かつてプロの「棋士」を養成する奨励会に所属し、最高位の三段リーグで四段昇段まであと一歩に迫りながらも、年齢制限により2021年に退会した西山白玲。その後、女流棋士に転向し、豪快な指し回しを武器に圧倒的な実績を積み重ねてきた。2024年から翌年にかけて挑戦した棋士編入試験では惜しくも不合格となったが、新規定によって再び開かれた「棋士」への扉を自らの手でこじ開けようとしている。
その行く手を阻む相手は、最大のライバルである福間女流四冠だ。現在、8つある女流タイトルを両者で4つずつ分け合っており、まさに現在の女流将棋界の頂上決戦と呼ぶにふさわしい顔合わせとなった。

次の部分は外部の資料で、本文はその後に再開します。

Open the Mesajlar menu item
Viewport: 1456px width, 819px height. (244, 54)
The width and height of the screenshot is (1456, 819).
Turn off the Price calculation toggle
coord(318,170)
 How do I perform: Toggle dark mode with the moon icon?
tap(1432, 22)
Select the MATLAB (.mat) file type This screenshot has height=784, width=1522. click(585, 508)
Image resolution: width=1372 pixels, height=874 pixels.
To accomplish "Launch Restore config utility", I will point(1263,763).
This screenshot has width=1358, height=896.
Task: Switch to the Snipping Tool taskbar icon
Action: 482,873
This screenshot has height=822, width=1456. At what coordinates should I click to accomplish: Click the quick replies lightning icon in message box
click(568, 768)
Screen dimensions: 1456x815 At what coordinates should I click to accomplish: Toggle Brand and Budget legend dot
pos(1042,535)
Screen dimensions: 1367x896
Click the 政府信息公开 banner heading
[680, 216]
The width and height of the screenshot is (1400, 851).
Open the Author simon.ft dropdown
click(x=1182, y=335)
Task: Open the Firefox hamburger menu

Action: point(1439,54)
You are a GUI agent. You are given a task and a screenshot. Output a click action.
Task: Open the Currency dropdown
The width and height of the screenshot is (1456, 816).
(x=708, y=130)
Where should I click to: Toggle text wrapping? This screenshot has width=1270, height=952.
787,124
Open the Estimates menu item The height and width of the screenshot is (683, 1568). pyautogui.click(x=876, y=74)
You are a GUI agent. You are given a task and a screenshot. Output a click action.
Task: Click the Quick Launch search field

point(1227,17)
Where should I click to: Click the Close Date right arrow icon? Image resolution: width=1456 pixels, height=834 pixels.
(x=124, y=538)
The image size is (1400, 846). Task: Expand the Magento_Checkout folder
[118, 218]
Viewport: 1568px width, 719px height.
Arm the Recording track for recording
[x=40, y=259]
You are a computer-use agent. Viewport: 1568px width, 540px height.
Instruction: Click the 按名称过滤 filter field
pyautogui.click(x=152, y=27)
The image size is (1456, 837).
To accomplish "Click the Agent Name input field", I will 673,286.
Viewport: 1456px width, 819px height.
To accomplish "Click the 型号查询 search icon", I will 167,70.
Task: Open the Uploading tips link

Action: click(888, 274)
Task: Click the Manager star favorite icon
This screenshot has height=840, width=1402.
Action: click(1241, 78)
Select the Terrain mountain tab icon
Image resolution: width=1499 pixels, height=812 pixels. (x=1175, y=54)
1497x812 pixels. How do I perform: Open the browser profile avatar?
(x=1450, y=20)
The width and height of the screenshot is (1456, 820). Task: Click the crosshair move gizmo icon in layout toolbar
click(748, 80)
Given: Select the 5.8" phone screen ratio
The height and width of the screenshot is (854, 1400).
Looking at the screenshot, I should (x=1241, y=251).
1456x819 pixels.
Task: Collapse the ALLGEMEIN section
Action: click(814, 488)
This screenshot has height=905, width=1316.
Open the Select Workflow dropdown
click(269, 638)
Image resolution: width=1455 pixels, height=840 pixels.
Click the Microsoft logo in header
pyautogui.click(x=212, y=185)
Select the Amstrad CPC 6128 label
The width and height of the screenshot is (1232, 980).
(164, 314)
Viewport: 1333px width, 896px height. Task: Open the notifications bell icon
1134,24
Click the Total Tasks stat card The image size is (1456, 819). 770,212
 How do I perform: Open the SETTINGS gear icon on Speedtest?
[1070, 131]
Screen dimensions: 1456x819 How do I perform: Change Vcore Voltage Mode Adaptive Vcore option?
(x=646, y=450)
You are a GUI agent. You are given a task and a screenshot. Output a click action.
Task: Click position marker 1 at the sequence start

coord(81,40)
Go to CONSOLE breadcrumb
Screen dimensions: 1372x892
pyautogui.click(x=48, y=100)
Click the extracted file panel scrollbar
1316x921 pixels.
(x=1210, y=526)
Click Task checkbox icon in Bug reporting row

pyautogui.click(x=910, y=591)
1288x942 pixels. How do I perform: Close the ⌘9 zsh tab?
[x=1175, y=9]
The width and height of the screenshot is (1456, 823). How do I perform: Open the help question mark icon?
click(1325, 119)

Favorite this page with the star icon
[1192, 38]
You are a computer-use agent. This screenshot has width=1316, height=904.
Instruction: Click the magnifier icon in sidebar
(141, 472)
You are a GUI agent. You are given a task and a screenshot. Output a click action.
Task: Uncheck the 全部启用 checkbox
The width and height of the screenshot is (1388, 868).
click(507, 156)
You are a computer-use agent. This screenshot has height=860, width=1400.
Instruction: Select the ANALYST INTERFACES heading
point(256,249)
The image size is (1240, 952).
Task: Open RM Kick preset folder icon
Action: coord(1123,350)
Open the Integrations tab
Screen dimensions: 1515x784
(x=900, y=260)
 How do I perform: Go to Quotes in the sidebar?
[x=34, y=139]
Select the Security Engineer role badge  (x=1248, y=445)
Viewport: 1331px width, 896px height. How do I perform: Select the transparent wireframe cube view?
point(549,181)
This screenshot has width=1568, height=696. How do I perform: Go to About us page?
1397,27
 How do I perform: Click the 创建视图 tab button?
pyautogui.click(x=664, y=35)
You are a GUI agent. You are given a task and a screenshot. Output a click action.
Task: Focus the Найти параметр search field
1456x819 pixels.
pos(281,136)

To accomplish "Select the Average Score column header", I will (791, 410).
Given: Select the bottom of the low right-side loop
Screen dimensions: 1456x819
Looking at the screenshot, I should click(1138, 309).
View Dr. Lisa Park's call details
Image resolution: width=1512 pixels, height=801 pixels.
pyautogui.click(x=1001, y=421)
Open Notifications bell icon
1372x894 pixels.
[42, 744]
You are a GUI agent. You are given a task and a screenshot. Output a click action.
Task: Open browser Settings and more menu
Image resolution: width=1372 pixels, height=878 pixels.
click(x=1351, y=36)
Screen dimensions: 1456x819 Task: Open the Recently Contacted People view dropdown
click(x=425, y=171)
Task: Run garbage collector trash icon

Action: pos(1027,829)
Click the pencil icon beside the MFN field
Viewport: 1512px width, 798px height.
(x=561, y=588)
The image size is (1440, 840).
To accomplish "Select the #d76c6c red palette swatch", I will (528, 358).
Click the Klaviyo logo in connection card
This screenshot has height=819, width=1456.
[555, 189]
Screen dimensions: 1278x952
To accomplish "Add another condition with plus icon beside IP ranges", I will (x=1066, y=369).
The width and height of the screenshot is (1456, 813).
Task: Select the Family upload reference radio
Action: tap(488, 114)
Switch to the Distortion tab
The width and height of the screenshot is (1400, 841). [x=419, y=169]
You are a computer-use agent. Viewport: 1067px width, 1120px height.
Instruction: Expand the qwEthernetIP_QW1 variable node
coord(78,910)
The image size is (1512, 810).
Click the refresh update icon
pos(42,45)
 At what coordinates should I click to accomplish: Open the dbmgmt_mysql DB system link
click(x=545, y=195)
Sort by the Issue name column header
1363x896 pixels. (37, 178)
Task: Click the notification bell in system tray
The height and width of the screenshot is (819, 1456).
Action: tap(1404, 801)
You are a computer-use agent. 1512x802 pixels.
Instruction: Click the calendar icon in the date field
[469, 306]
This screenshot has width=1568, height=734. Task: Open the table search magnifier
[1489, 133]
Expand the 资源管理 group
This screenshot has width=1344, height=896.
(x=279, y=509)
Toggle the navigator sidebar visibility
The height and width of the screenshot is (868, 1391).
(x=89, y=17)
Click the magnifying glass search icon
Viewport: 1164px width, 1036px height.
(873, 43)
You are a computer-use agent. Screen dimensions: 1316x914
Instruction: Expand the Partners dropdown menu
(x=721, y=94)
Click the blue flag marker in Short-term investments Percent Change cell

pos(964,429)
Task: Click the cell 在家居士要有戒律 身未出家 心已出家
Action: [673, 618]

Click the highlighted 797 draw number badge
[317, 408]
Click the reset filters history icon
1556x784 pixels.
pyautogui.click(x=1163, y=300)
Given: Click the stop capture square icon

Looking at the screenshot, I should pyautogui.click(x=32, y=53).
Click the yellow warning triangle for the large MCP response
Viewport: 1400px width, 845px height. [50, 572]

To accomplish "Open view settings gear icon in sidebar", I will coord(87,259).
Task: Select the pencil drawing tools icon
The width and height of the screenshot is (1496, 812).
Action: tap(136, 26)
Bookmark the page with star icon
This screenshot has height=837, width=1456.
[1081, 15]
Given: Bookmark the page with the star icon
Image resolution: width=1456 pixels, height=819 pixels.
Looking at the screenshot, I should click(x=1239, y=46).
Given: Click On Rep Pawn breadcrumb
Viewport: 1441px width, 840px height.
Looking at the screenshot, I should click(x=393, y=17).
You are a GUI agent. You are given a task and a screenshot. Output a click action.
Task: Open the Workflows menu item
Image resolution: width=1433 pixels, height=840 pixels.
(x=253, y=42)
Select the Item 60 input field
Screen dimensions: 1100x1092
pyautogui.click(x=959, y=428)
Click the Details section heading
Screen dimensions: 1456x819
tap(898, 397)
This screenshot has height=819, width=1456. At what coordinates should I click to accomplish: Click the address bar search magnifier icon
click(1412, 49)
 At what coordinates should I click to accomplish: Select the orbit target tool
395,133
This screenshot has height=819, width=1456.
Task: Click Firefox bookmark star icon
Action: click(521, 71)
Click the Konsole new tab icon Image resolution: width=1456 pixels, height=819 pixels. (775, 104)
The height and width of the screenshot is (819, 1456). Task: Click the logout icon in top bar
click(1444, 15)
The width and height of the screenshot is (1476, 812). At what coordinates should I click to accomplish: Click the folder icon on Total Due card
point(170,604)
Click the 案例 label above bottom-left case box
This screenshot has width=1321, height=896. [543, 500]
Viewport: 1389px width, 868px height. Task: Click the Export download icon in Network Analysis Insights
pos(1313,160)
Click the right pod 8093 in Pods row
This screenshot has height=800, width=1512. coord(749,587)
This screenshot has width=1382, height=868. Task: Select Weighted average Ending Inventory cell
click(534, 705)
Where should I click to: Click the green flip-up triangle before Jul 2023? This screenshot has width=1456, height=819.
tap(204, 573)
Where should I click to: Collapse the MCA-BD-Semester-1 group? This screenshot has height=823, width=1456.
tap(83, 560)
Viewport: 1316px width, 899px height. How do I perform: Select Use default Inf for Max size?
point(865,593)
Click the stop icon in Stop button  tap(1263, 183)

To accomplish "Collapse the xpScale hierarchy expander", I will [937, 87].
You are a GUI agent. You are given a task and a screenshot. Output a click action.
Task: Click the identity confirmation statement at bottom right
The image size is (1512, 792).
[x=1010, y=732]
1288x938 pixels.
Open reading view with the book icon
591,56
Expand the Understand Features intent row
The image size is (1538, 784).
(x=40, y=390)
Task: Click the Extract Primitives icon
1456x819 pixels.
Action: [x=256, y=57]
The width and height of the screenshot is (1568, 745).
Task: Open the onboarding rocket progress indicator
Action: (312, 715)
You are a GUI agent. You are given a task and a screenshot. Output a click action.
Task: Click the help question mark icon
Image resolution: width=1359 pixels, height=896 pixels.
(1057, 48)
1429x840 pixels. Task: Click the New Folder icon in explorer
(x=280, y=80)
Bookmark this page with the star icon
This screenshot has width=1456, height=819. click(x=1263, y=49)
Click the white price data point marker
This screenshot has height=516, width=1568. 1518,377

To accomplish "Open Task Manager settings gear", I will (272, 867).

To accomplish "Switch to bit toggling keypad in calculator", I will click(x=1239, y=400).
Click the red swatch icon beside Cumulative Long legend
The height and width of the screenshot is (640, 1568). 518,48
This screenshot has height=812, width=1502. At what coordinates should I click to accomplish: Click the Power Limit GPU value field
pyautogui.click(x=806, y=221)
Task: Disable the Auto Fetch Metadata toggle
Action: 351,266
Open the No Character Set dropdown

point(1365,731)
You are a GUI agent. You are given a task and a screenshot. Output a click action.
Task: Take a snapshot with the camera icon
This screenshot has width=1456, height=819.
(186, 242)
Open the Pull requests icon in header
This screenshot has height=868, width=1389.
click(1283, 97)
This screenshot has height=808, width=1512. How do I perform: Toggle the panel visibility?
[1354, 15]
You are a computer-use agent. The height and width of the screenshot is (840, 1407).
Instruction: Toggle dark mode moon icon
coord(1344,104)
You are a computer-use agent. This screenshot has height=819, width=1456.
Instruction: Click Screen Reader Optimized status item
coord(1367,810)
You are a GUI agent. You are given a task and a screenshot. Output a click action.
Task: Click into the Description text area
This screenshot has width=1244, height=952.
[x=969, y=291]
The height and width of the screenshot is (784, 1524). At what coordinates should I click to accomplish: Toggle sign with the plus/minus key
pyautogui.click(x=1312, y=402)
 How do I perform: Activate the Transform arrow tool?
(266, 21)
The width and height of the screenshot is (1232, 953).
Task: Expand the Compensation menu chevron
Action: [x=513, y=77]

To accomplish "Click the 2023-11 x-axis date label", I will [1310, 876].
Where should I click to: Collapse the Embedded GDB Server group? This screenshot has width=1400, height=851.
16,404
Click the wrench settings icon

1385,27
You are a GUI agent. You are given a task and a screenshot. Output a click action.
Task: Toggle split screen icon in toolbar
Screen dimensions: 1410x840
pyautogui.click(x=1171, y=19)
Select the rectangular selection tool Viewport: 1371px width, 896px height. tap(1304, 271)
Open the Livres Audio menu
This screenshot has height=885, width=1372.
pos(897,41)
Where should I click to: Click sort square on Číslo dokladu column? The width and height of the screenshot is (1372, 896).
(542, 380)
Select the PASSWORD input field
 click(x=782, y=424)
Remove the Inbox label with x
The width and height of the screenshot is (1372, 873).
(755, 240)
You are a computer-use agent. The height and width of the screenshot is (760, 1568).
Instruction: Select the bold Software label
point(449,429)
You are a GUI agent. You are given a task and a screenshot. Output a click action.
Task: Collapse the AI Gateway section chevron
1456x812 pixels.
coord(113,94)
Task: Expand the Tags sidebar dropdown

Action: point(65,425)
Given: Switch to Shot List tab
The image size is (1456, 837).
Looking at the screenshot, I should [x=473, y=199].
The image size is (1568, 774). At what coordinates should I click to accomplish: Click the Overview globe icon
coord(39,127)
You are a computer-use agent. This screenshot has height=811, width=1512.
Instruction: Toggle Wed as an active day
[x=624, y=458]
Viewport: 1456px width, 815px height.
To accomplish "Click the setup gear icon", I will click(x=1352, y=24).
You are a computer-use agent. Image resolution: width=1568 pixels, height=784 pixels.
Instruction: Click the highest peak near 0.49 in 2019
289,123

前夜祭に登壇した西山白玲は、大勝負を前に「一局一局を丁寧に指していければいいな思います」とコメント。一方、タイトル奪取を狙う挑戦者の福間女流四冠も「東京ディズニーランドの近くでの対局は初めてで、こういった場所で対局できることを大変幸せに思っております。力を出し切れるように頑張っていきたいと思います」と語り、闘志をのぞかせた。
歴史的な偉業への期待と、最高峰の対局への熱気が交錯するヒューリック杯第6期白玲戦七番勝負第1局は、22日午前9時に開始される。